The crystal bodhisattva has a cameo role in my book, and all but one of the fifteen objects described throughout are real objects owned – or once owned – by me or by my mother, but despite this, and despite Michiko’s and Erika’s experiences echoing my mother’s and my own, the book is pure fiction. My mother was empathetic and funny, worlds apart from the troubled Michiko, but it was her death, ultimately, that led to the writing of this book.
How did you think of the title of the book?
For a long time, my manuscript had a working title that didn’t really resonate with me. When I reached a bit of an impasse while writing an early draft, one of my early readers suggested I use the collection of prose poems I’d written about my mother’s things as a springboard to push through the block. I’d called the collection Things My Mother Owned, so when I incorporated some of them into my book, I tweaked and requisitioned the title, too. It immediately felt right.
What’s some great advice you’ve received that’s helped you as a writer.
What served me best out of the plentiful, excellent advice out there was never give up. I learned to see every rejection as a step towards finding the right home for my manuscript, and to keep seeking critical feedback from writers I respect and trust so I could improve it along the way. Most of all, I learned to remind myself why I write – because I love it, especially when it’s going right and magic flows – so that on difficult days I can find the determination to keep going regardless.
What’s your daily writing routine like and what are you working on at the moment.

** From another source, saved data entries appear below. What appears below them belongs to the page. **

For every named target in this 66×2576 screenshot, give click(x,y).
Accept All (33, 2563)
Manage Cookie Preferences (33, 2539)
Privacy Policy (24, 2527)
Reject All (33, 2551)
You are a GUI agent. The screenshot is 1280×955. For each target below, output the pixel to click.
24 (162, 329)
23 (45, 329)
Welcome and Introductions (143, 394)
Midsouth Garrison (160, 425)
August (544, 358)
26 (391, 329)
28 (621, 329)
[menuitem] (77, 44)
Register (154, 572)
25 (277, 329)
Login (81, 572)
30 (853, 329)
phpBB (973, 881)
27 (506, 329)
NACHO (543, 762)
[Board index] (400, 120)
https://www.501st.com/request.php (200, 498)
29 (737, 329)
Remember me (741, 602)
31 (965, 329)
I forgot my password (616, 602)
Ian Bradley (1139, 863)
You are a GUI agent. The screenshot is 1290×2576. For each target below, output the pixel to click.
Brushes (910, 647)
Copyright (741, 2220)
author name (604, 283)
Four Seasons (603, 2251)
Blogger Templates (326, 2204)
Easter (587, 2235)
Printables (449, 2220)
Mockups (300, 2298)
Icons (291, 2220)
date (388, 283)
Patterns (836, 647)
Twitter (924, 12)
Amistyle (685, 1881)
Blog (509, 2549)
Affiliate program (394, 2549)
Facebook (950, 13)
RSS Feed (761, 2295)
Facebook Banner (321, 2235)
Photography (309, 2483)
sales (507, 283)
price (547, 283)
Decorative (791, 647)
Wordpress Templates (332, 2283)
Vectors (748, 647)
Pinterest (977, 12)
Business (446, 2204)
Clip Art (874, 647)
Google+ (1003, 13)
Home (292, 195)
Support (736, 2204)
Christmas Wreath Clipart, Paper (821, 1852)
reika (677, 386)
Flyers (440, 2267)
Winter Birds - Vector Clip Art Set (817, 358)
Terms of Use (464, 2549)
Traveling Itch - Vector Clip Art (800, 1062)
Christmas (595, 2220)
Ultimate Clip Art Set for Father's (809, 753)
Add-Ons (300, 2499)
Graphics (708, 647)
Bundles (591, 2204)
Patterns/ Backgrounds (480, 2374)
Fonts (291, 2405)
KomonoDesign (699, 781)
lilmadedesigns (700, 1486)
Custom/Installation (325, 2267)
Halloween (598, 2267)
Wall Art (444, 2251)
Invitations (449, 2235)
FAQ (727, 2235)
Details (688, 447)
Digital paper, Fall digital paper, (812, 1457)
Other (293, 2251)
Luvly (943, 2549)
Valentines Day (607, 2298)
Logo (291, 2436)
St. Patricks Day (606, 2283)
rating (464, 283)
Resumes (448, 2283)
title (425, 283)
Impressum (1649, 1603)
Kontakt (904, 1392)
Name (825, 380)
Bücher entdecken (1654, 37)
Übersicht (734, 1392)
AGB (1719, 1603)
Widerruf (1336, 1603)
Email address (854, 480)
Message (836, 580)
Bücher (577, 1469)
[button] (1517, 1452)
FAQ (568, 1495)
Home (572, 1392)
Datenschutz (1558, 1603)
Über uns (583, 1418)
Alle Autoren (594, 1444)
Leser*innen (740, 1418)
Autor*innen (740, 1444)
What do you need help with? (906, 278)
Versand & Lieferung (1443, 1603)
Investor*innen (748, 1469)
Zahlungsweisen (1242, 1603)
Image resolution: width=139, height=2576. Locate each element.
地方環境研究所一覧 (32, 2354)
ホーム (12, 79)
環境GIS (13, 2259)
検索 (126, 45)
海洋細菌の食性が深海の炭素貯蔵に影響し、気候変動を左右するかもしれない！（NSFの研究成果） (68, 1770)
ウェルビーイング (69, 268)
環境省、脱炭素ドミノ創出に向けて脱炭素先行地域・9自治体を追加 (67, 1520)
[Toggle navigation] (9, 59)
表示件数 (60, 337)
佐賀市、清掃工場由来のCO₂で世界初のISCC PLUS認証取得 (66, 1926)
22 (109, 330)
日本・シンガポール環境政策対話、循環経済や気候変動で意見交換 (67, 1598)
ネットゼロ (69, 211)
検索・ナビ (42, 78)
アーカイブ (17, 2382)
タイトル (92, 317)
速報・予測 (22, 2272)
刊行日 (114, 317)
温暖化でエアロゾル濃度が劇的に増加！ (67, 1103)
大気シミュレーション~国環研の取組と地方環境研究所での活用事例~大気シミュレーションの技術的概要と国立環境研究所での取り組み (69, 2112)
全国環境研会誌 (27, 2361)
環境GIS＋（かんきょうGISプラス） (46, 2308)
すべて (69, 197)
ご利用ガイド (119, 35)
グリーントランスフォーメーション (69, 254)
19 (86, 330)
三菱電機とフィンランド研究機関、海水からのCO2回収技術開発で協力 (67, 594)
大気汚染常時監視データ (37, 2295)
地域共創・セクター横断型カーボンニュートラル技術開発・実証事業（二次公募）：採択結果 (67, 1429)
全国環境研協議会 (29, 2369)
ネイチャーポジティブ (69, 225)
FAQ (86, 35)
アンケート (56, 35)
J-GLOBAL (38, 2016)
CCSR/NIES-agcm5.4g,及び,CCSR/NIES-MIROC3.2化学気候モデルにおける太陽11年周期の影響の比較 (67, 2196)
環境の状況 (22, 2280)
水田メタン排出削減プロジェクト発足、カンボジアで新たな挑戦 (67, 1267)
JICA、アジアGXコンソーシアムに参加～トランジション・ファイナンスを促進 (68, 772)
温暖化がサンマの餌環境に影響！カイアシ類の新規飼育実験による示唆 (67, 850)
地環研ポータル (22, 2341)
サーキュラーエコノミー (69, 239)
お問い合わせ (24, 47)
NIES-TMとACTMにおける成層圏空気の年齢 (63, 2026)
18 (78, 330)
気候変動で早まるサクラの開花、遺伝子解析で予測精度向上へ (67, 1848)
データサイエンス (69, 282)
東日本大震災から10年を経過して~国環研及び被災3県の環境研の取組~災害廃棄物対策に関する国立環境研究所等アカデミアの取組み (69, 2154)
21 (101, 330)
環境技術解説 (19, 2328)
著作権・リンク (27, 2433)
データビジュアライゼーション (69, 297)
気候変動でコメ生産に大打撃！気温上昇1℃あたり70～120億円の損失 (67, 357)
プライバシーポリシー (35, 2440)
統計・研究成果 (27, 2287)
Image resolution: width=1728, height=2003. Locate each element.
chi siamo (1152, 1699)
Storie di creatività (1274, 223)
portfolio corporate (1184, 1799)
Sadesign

My ideal writing day kicks off with meditation, yoga and a quick check of my social media feeds before I settle down at my desk at 9 with a cup of coffee and the cat curled up nearby. I prefer writing in Pomodoro-style segments, using the five-minute breaks to stretch, make myself another coffee, or check on the sourdough I’ve got proving in the kitchen. After lunch, I’ll write for another hour or so before spending the rest of the afternoon reading, or doing a bit of writing-related admin. Note my use of the word ‘ideal’ though. It’s been easier to stick to this routine since the temporary, Covid-19 induced closure of the small city coffee shop I run with my partner, but when it’s open, it’s quite the juggling act to keeping up with the different demands of my writing and coffee-making lives.
I’ve been working on a nonfiction manuscript centred around a Buddhist 1,200 km mountain pilgrimage in Japan I planned to take later this year. Since Covid-19 has made this impossible for the moment, I’m turning my mind to writing the second novel I’ve had brewing for a while. It’s set in Okinawa, linking the lives of an 18th century British missionary’s wife and a young contemporary woman apprenticed to a traditional Okinawan bashōfu textile weaver. Thank goodness it’s still possible to travel wherever we want in our imagination.